PROBLEM REQUIREMENTS -> Pull out and copy every row below that contains the word "Шлейфы".
- - -
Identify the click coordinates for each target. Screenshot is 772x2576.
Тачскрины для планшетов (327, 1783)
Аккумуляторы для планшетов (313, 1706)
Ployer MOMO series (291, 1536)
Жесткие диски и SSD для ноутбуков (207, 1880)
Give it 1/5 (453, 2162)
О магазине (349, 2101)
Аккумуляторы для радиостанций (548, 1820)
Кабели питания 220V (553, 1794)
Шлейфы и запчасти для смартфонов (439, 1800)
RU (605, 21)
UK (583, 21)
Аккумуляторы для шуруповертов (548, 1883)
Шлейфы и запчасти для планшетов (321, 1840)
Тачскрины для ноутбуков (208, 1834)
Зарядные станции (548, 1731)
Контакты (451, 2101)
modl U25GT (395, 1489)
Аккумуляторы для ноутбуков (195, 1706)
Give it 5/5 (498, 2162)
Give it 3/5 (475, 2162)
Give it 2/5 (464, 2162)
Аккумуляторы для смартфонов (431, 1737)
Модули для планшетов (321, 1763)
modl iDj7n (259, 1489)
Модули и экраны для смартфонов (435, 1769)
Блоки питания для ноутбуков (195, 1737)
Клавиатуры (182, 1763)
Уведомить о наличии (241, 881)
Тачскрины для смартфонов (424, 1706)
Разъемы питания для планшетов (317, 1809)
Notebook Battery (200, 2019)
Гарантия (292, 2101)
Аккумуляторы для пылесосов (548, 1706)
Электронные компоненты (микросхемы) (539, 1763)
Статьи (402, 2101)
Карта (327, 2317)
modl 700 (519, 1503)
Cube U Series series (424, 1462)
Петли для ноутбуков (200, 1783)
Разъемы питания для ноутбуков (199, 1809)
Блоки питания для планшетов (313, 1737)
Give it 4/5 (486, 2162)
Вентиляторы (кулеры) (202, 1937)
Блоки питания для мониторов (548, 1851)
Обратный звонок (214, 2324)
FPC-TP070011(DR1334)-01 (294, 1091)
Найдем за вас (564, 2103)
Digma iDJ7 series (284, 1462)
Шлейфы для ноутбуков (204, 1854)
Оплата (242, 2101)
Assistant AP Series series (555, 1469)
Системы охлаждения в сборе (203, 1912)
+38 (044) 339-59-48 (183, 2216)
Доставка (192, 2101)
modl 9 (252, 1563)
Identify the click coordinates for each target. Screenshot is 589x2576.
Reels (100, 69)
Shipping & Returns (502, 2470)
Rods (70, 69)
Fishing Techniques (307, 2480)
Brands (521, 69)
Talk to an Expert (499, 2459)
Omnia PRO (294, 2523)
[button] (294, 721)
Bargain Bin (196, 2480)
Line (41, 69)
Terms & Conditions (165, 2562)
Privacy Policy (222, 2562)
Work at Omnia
- - -
SOLUTION ->
Шлейфы и запчасти для смартфонов (439, 1800)
Шлейфы и запчасти для планшетов (321, 1840)
Шлейфы для ноутбуков (204, 1854)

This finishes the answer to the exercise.